Drug interactions & metabolism Flashcards
Name 5 main types of drug interactions
- Absorption reactions
- Distribution reactions
- Metabolism reactions
- Excretion reactions
- Pharmacodynamic reactions
Give 2 examples of drugs that react with metal ions eg Ca, Mg, Fe
Ciprofloxacin
Tetracyclines (eg Doxycycline)
Cholestyramine does what with other drugs in the GIT
Absorbs them so dropping their effectiveness
How can you minimised the problem of absorption reactions between diff substances
Give at diff times to avoid interaction
How does metclopramide influence the uptake of paracetamol in the drug Paramax
It incr gut motility so incr absorption of paracetamol
How do PPIs influence the uptake of acid drugs e.g. Ketoconazole (anti fungal)
By reducing stomach acidity - reduces absorption of weak acids
How does rifampicin interact with the transporter P-glycoprotein and what affect does this have on Digoxin absorption
P-glycoprotein reduces Digoxin absorption in gut.
Rifampicin INDUCES P-glycoprotein so will reduce level of Digoxin absorbed even more.
What effect does clarithromycin have on CYP450 enzymes. How might this influence the metabolism of statins and what might be the consequence
It is an INHIBITOR - will prevent CYP450 from metabolizing free drug.

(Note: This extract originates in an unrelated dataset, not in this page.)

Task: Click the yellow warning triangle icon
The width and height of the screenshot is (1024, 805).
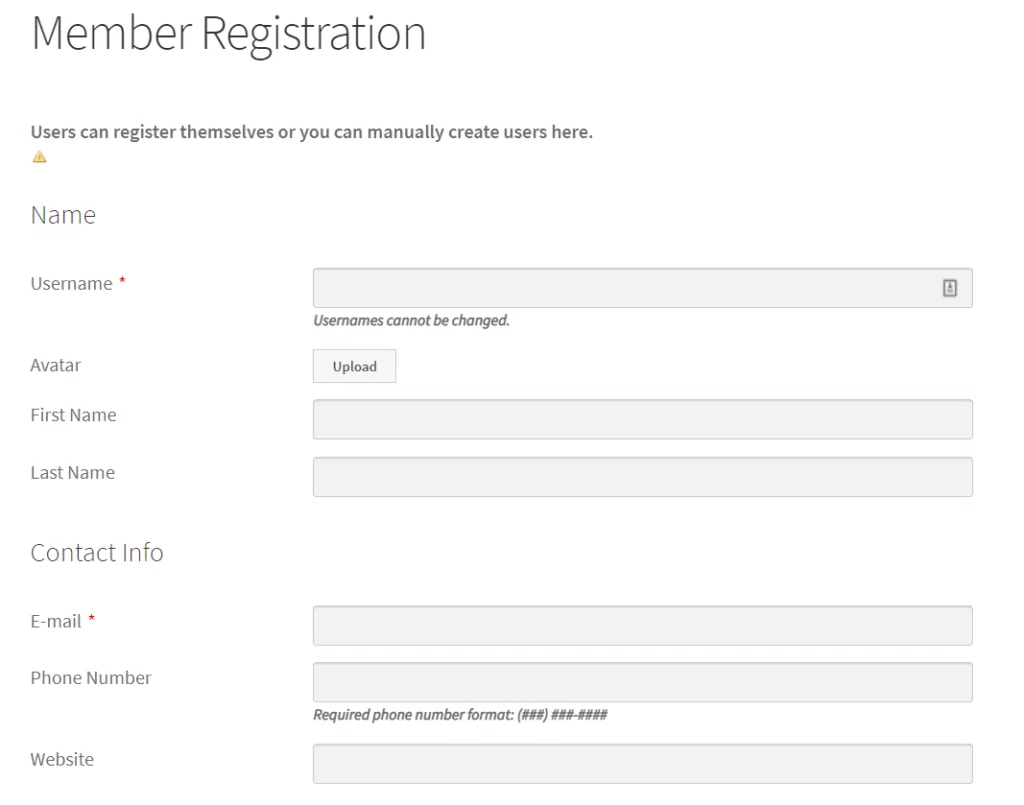Action: coord(39,157)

Will increase free statin in blood - lead to neuropathy.
What effect does rifampicin have on CYP450 enzymes. How might this influence the metabolism of statins and what might be the consequence
It is an INDUCER - will speed up metabolism of free drug.
Will have less statin free in blood (but not clinically shown to be an issue)
What drugs reduce kidney perfusion.
How does this affect the levels of renally excreted drugs e.g. methotrexate.
NSAIDs e.g. aspirin, ibuprofen reduce kidney perfusion.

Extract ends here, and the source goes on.